The chronological narrative recounts major events, such as the fall of France, the battle of Britain, Hitler’s invasion of Russia, the Japanese attack on Pearl Harbour, the battle of El Alamein, the fall of Italy, the Normandy invasion, far eastern naval battles, the final collapse of Nazi Germany and the dropping of atomic bombs on Japan. Its focus on military strategy, tactics and descriptions of battles is enhanced by details relating to the war conferences between the Allied leaders. Integral features of the war such as the atrocities against the Jews, the efforts of the French resistance and the Stauffenberg plot to kill Hitler are not overlooked.

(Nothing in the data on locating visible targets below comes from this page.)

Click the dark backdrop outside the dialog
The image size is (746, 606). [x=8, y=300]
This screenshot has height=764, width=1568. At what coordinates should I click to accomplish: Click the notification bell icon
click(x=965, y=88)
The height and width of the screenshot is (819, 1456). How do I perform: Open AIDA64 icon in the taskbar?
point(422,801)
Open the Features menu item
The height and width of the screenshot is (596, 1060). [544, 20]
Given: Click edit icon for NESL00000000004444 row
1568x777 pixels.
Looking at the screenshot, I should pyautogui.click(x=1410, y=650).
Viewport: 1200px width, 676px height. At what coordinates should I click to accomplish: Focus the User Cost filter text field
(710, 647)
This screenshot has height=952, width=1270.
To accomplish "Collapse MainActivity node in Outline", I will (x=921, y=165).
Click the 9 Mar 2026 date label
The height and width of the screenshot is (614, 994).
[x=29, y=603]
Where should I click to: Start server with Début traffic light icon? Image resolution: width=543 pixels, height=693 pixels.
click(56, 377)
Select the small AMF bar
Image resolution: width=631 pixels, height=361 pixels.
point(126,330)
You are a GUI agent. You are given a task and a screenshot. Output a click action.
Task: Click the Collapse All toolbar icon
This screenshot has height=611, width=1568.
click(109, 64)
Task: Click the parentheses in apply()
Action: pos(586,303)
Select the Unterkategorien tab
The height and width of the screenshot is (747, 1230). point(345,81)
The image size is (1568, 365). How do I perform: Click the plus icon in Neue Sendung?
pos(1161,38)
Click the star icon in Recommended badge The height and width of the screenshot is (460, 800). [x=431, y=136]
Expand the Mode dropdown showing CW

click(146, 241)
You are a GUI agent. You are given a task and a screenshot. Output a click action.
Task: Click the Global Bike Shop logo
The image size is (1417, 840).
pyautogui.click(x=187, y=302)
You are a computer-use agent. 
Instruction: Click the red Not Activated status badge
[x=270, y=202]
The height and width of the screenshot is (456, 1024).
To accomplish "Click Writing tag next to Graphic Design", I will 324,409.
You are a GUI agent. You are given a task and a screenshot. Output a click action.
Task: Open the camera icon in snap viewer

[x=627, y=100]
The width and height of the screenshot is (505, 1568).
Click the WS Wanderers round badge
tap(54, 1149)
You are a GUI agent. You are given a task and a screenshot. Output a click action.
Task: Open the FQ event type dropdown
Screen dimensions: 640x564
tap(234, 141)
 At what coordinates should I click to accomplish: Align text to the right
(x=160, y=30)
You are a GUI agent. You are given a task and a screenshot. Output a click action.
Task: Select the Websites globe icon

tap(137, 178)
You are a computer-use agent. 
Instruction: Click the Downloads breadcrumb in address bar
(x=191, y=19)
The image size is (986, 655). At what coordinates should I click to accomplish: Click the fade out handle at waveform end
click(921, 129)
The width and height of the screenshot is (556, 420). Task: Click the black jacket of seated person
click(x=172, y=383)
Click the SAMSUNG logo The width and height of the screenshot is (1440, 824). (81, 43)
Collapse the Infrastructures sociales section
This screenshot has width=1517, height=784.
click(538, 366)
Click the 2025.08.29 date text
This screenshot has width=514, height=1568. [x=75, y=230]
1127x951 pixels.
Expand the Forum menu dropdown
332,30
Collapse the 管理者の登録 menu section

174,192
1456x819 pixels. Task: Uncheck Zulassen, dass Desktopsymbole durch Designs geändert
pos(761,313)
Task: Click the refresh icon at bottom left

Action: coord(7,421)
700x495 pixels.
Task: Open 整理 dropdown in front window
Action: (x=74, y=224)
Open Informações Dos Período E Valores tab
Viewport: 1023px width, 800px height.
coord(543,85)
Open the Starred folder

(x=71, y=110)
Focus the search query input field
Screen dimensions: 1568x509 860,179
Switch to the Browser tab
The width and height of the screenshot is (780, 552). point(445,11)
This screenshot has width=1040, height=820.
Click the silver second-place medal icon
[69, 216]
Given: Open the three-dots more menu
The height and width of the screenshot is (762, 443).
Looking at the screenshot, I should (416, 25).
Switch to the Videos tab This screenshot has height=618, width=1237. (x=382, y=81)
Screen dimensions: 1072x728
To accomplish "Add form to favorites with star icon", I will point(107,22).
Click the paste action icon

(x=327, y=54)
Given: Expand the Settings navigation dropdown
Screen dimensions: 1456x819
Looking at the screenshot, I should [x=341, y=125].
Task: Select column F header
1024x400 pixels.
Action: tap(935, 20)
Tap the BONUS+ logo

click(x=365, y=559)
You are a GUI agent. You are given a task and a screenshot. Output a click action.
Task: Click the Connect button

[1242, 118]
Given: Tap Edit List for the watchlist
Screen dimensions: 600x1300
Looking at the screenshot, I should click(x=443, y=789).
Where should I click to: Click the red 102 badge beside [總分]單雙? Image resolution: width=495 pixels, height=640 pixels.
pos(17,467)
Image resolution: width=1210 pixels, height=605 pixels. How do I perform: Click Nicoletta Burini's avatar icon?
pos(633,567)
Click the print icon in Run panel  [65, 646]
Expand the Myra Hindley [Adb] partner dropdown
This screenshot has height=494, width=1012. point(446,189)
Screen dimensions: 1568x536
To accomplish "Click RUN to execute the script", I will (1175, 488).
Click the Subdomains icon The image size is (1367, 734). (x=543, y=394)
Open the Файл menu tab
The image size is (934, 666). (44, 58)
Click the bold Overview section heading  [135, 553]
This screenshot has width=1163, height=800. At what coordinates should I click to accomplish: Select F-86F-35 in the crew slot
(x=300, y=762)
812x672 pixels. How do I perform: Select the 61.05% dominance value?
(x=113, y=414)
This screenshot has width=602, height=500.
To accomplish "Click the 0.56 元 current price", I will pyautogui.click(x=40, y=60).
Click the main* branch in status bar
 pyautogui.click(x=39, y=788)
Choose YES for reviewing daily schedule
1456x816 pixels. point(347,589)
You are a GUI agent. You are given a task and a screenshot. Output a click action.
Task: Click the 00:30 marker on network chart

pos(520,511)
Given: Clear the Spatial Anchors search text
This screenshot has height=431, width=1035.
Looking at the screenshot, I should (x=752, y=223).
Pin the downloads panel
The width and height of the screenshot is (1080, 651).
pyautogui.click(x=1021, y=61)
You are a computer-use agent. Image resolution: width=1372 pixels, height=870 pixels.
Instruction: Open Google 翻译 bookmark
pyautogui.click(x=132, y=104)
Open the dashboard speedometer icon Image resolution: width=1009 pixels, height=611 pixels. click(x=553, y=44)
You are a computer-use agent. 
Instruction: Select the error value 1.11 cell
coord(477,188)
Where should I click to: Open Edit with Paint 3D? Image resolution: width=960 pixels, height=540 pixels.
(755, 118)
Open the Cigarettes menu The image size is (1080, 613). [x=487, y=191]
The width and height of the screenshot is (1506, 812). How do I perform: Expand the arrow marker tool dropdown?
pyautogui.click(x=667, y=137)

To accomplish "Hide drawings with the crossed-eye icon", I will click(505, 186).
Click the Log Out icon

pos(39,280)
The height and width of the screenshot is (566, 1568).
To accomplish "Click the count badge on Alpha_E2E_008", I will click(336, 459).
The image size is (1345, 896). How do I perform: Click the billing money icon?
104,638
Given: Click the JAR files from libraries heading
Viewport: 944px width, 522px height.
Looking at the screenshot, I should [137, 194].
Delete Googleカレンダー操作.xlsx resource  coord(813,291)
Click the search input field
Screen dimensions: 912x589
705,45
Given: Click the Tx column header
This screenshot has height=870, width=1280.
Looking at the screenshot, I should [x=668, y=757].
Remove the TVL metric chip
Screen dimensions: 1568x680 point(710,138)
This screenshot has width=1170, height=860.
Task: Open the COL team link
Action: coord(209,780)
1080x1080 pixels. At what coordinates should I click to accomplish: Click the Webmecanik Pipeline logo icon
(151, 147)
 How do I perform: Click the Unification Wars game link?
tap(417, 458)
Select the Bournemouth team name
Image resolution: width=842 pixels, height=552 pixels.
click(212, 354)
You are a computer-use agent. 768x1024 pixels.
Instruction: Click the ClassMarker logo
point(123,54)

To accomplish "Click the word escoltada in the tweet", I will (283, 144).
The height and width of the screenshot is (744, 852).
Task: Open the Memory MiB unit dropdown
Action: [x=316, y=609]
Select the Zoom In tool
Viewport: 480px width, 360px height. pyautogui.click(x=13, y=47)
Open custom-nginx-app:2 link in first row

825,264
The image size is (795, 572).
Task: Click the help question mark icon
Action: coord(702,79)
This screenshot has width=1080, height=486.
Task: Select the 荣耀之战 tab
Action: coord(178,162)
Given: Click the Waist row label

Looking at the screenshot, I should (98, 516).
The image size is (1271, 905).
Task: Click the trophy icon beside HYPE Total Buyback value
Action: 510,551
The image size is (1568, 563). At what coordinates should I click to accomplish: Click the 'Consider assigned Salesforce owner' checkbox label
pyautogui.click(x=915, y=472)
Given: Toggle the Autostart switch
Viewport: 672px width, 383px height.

The inspiration that motivated the writing of the book was not only the courage displayed by men and women fighting for freedom and justice, but also the moral principle that drove the war to its conclusion in the defeat of
the Nazis and the Japanese warlords; namely the belief that civilisation depends upon the defence of the traditional values of respect for law, representative democracy and, ultimately, upon love of one’s neighbour.


Brian Hodgkinson read Philosophy, Politics and Economics at Balliol College, Oxford. During a long teaching career at Sussex University, Dulwich College and St James Schools in London, he developed a strong and diverse interest in writing, which involved studying Sanskrit, Indian Philosophy and epic literature, as well as the continued pursuit of Economics and History. He has published books in all of these disciplines, including his epic poem, Saviour of the Nation, In Search of Truth, How our Economy really works and A new model of the Economy. He has sought to find the underlying laws that govern the development of both individuals and societies, following Pope’s famous principle, ‘The proper study of mankind is man’.


Illustrated by
George Murray (Des RCA NDD) studied at RCA under Sir Hugh Casson, Terence Conran and Richmond Hamilton. Here an interest in architecture and environmental design flourished. He received a bursary award from the Royal Society of Arts to travel and sketch around Europe and this paved the way for a full-time demand as an illustrator of architectural, domestic and industrial projects.

He worked as a freelance architectural illustrator and as a part-time teacher at Epsom, Hornsey and Twickenham schools of art. He met Leslie Worth at Epsom and was influenced by his watercolour mastery. He illustrated several books with line drawings for Collins Publishers.

George Murray exhibited at the Royal Academy Summer Exhibition.

His clients included: Arup Associates; Forte Limited; Freeman Fox; Hamilton Associates, Marks & Spencer; Rendel Palmer & Tritton; R.T.K.L.; Sir Robert McAlpine and Taylor Woodrow.